Tra lo scrivere sul trauma e lo scrivere il trauma, esiste di solito un rapporto di contrappunto: il primo mette l’accento sull’oggettività, il secondo invece sulla soggettività. Rispettivamente oggettivazione e consapevolezza, riorganizzazione degli eventi di fronte a una forma dialogica; processo cognitivo il primo, affettivo il secondo; questa distinzione può aiutarci a capire perché nel trattamento dei passati traumatici la letteratura abbia preceduto la storiografia.

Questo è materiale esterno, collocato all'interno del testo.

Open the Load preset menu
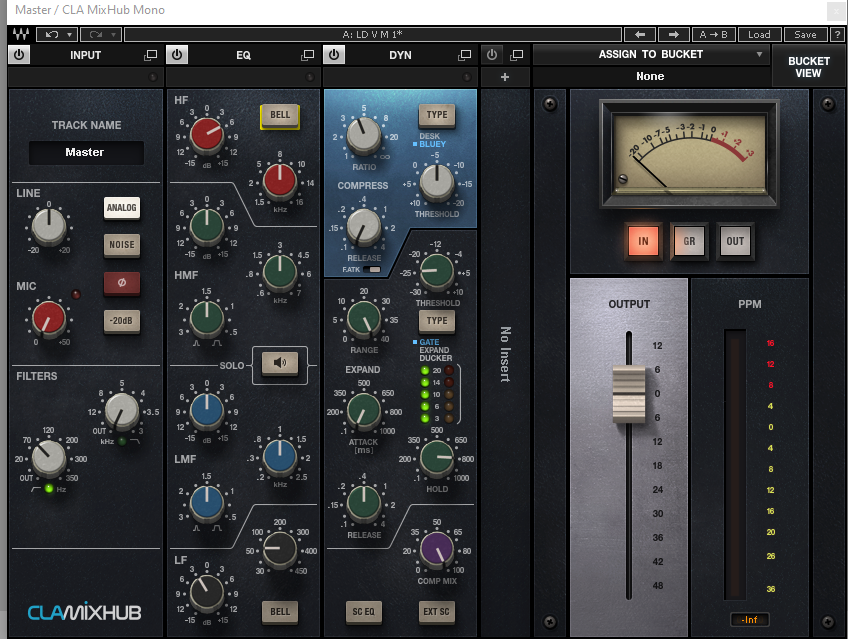The height and width of the screenshot is (639, 848). click(x=759, y=34)
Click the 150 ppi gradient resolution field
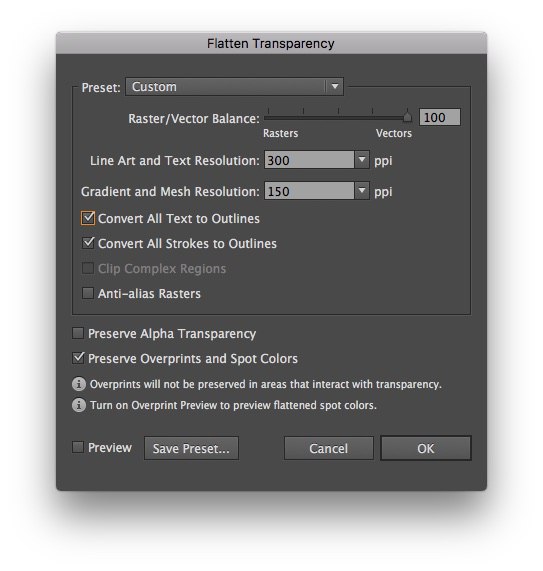543x571 pixels. tap(309, 191)
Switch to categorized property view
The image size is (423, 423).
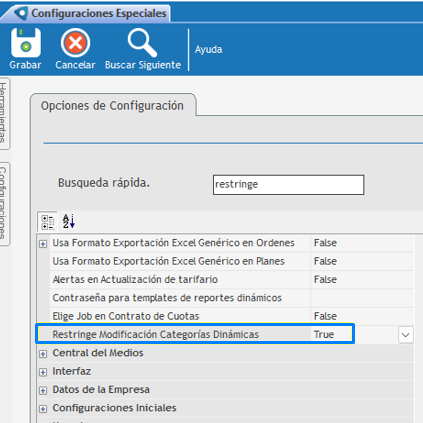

Nonostante l’unilateralità, le testimonianze e la memorialistica, utilizzando uno stile ibrido, si trovano più vicine alla realtà[1]. Dominick La Capra, storico e sociologo post-strutturalista, distingue tra lo «scrivere sul trauma» (writing about trauma) e lo «scrivere il trauma» (writing trauma) Scrivere il trauma significa acting out, messa in scena, affioramento del trauma. Parafrasando La Capra, possiamo dire che analogamente tra lo scrivere sul nulla e lo scrivere il nulla, esiste un rapporto di contrappunto, dunque mi ripeto: il primo mette l’accento sull’oggettività, il secondo sulla soggettività. E se la letteratura ha con più efficacia riportato, descritto, eventi traumatici, precedendo la documentazione storica, o meglio,  riconducendola all’uomo e alla sua misura, la cinematografia è paragonabile derridianamente, all’ultima casa di Freud che diviene museo, archivio di immagini, sequenze, accadimenti, memoria e passaggio dall’ambito privato a quello pubblico, dalla intimità alla estraniazione, o viceversa.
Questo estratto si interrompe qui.